The neuromuscular research program is focused on the very common problem of diabetic neuropathy and the rare but uniformly fatal disease, amyotrophic lateral sclerosis (ALS). In the laboratory, we harness the advantages of cellular disease models, animal disease models, stem cell biology and computer-based analyses to gain comprehensive insight into disease processes. In the clinic, we translate our findings into clinical studies and therapeutic trials and augment these approaches with advanced neuroimaging.
For diabetic neuropathy UM investigators have NIH funding for a collaborative project identifying genetic transcripts, proteins, and metabolites that are altered in both diabetic patients and rodent models to identify common mechanisms and molecular responses in complication-prone tissues. As part of an additional multi-investigator NIH-funded project we are examining energetic pathways involved in the onset of complications in nerve, kidney, and eye to define the specific changes in cellular substrate metabolism that drive the development of diabetic complications. Finally, we are utilizing novel neuroimaging techniques to uncover alterations in excitation-inhibition balance in the brains of individuals with diabetic neuropathy.
In ALS, we have established the University of Michigan ALS Patient Repository (UMAPR) for blood, skin, fibroblasts, lymphocytes, genomic DNA, clinical data, lifestyle exposure information, and postmortem tissue for ALS patients and control individuals, that are being utilized in a CDC/ATSDR-funded study to identify potential ALS risk factors associated with environmental exposures and to characterize how epigenetic modifications impact gene expression and contribute to the development of ALS. We also examining the therapeutic potential of newly developed stem cell lines in the treatment of ALS and examining the efficacy of intracranial cellular transplantation in an animal model of Alzheimer’s disease, as a demonstration of the translational potential of our ALS cellular therapy strategies to other neurological disorders. Finally, we are developing advanced neuroimaging approaches as a potential diagnostic and prognostic tool to understand and assess ALS in human subjects.
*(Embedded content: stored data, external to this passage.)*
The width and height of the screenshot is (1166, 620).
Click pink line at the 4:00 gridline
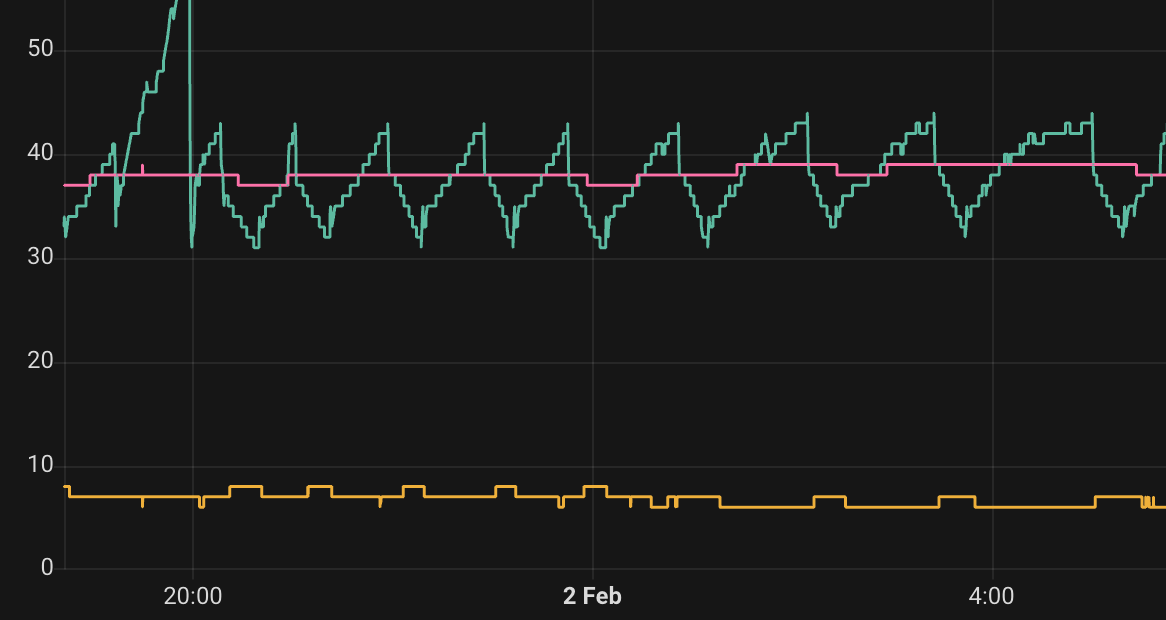pos(993,164)
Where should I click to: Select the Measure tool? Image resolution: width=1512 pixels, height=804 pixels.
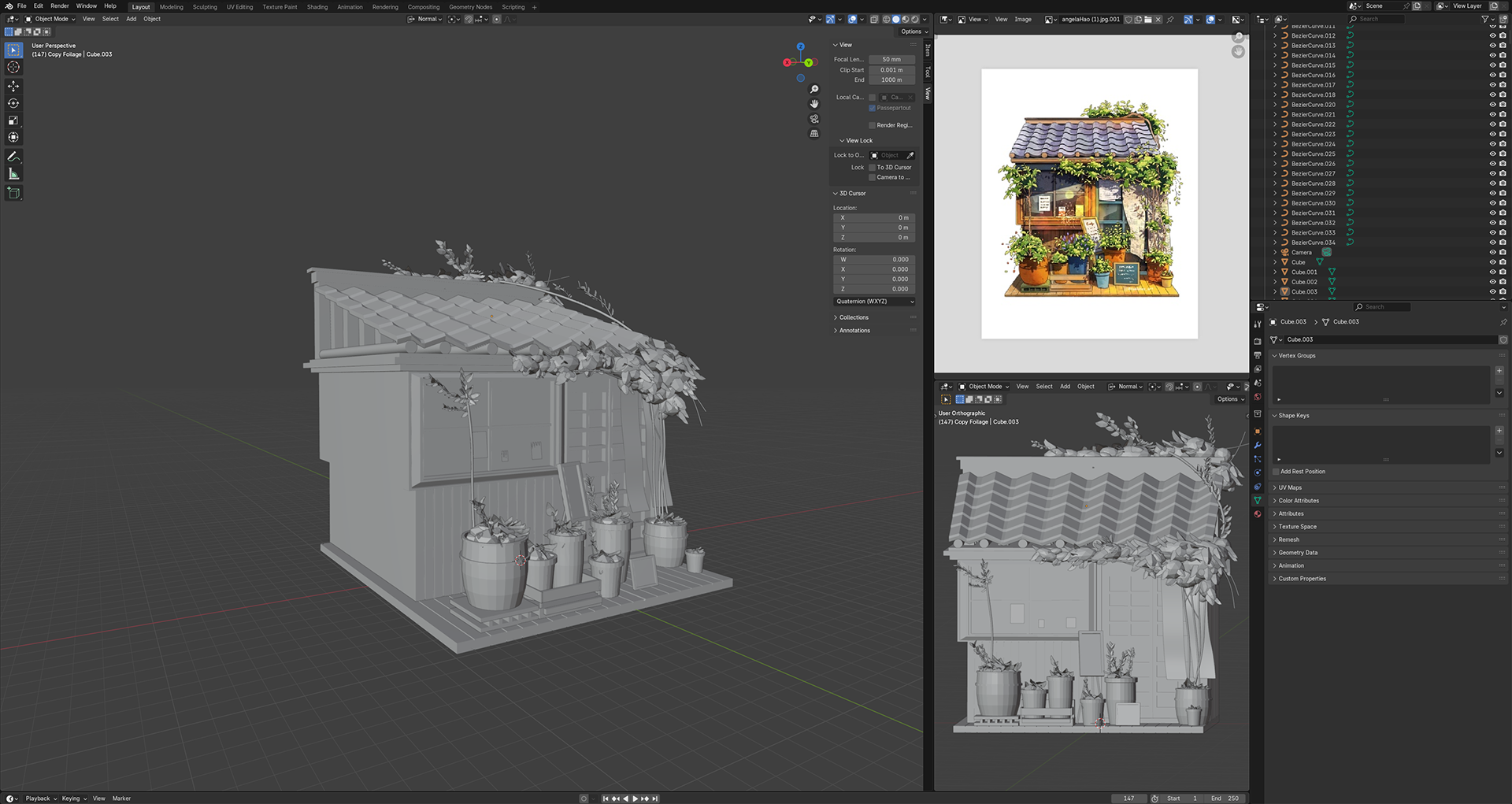click(13, 174)
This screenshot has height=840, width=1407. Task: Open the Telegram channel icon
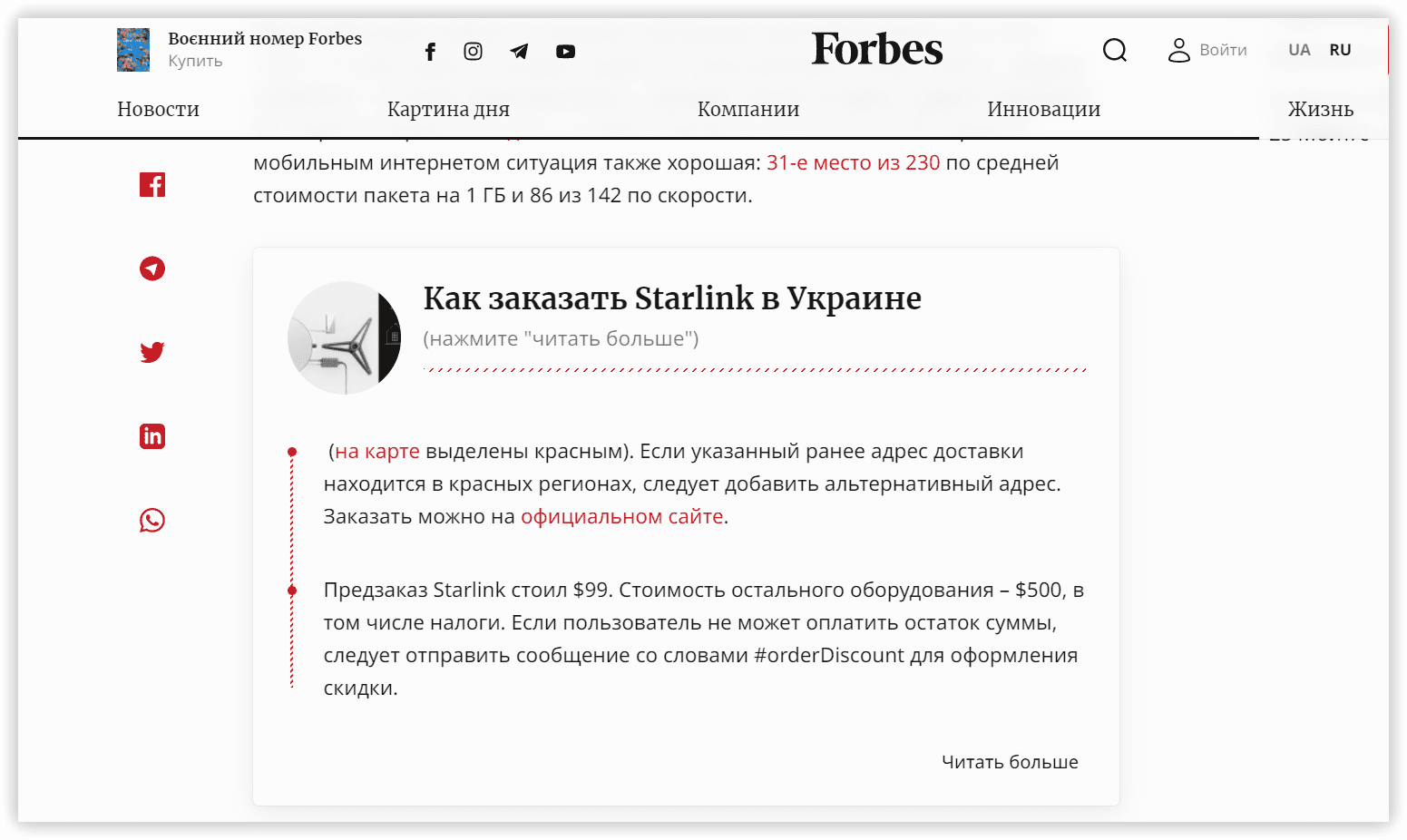coord(519,51)
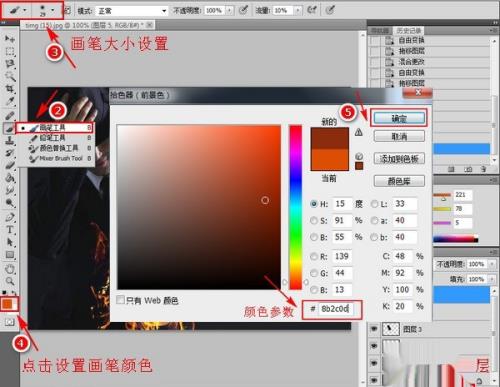This screenshot has height=387, width=500.
Task: Select the Hand tool
Action: click(10, 269)
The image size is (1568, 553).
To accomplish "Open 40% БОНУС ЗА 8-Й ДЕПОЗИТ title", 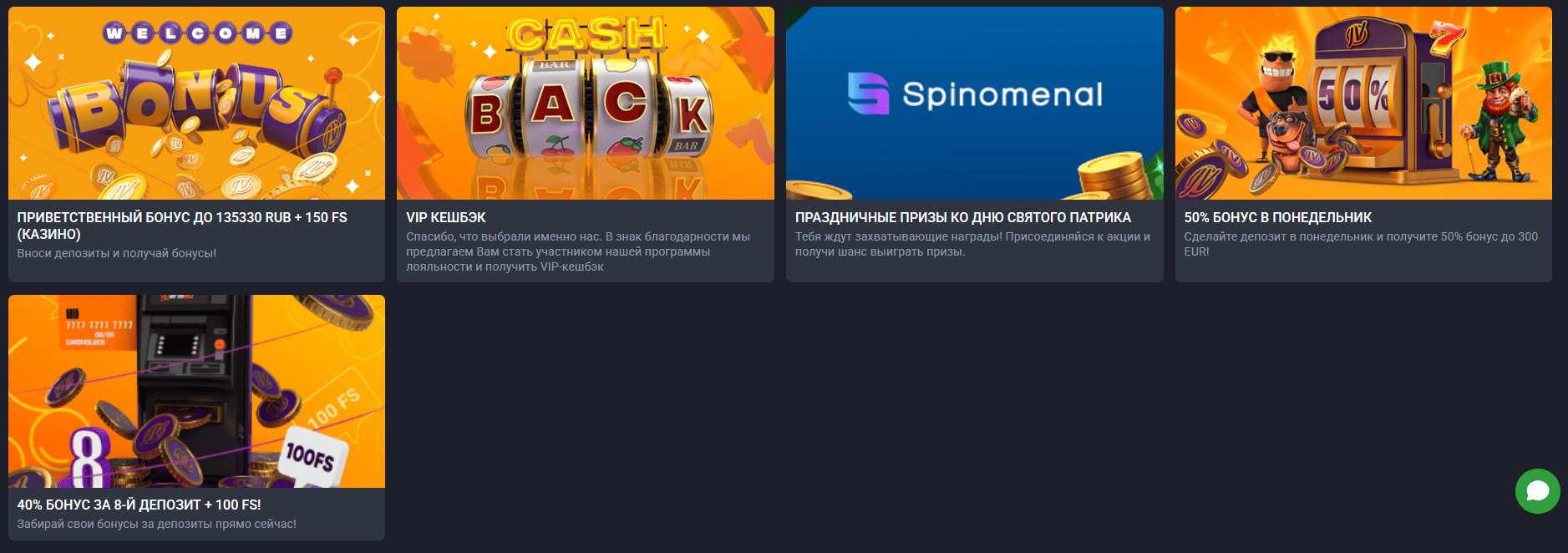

Clinical translational trials include observational studies involving patients from the UM metabolic disease clinics and bariatric surgery programs, collaborative studies with groups from India and China to determine if the metabolic drivers of diabetic neuropathy are different in these diverse populations, health services research studies to evaluate the current clinical practice related to the diagnostic evaluation of diabetic neuropathy, and an investigator-initiated phase 2 clinical trial of stem cell therapy to treat ALS.